At the end of the 20th century and the dawn of the new millennium, sport, like many other facets of society, has become beset by many legal challenges. Many of these deal with drug use in sport, or doping. When athletes are accused of doping, they usually challenge the legality of the testing system, ensuring a long, and often expensive, legal battle. The International Olympic Committee (IOC) attempted to solve some of these legal problems by forming the Court of Arbitration for Sport, based in Lausanne, Switzerland. The CAS was formed in 1983 by the IOC, but was restructured in 1994 as an independent body, after a legal decision made note that the IOC and the CAS were very closely aligned.
At major international sporting events, athletes must now sign an agreement that any legal problems that may ensue from their participation, including a doping disqualification, will be adjudicated by submitting the problem for arbitration to the CAS. Of minor importance in the first few years of its existence, the CAS has now assumed a prominent role at major international sporting events. Many of the International Federations (IFs) and other sport governing bodies have agreed to give the CAS binding authority to rule on disputes involving sports law.

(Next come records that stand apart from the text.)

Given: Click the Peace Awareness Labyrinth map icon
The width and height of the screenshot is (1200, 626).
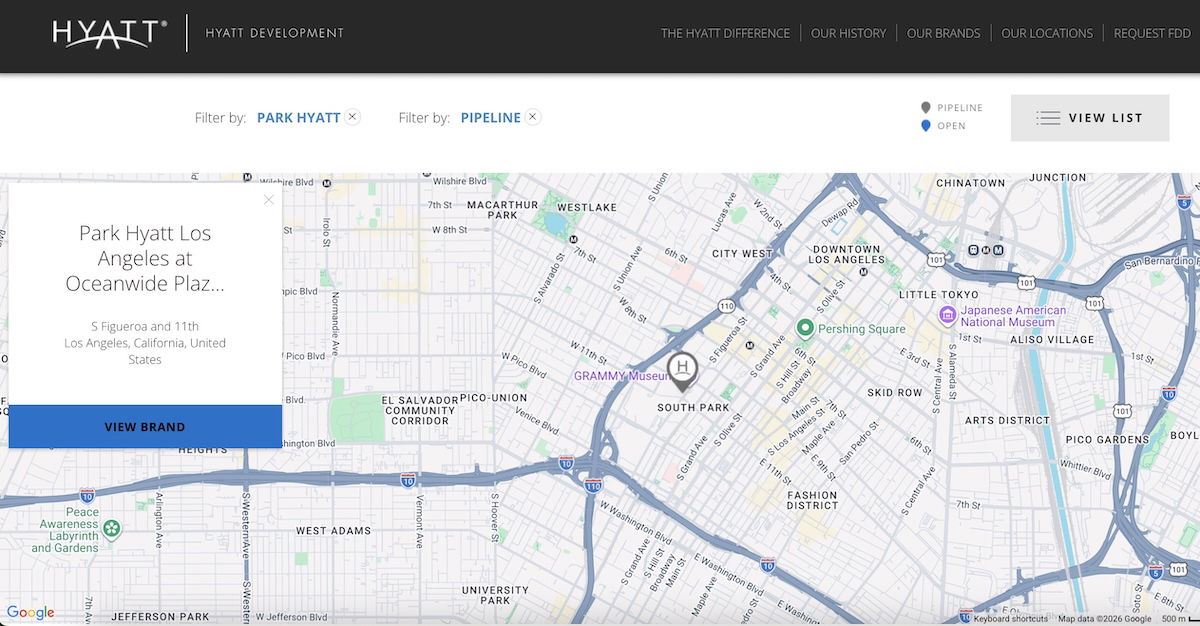Looking at the screenshot, I should click(112, 527).
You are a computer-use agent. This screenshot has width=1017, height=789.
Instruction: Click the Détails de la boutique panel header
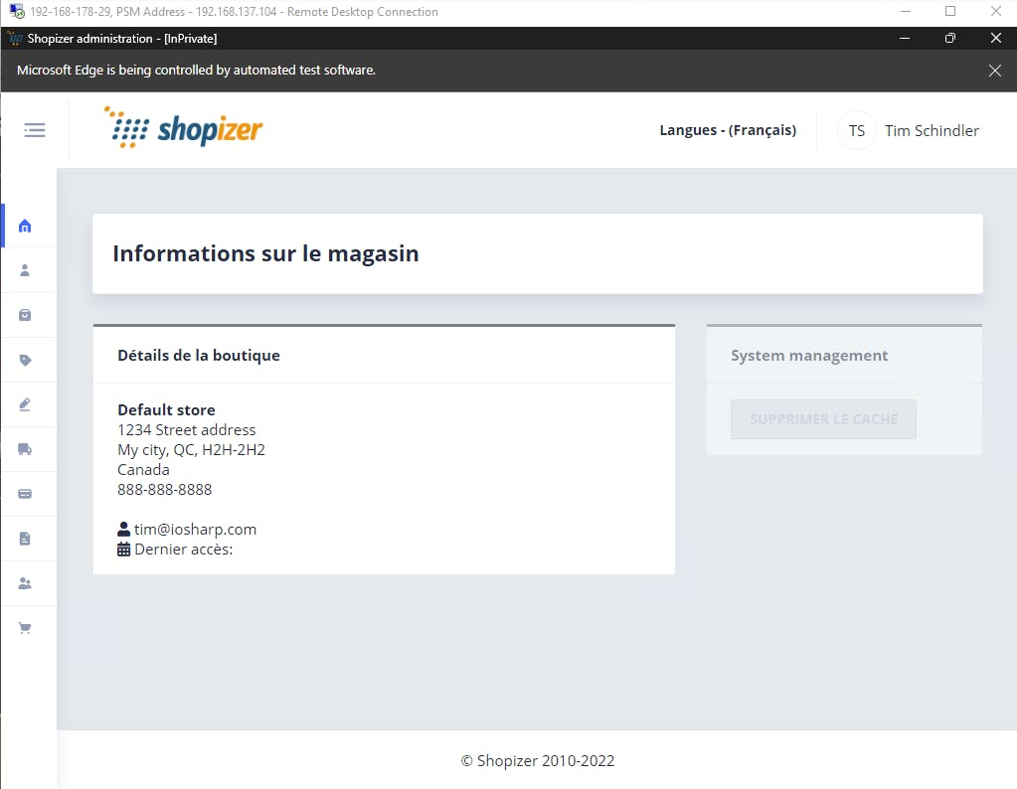[x=198, y=355]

When a dispute arises, the parties may choose one arbitrator from CAS’s pool of 150 internationally recognized arbitration experts, or each party may choose one arbitrator with the CAS choosing a third arbitrator to serve as the president of the panel for that dispute. Costs of the arbitration process are paid by the loser in the dispute, as is common in European courts of law. During the Olympic Games a panel of CAS arbitrators is available for emergency decisions to be adjudicated within 24 hours.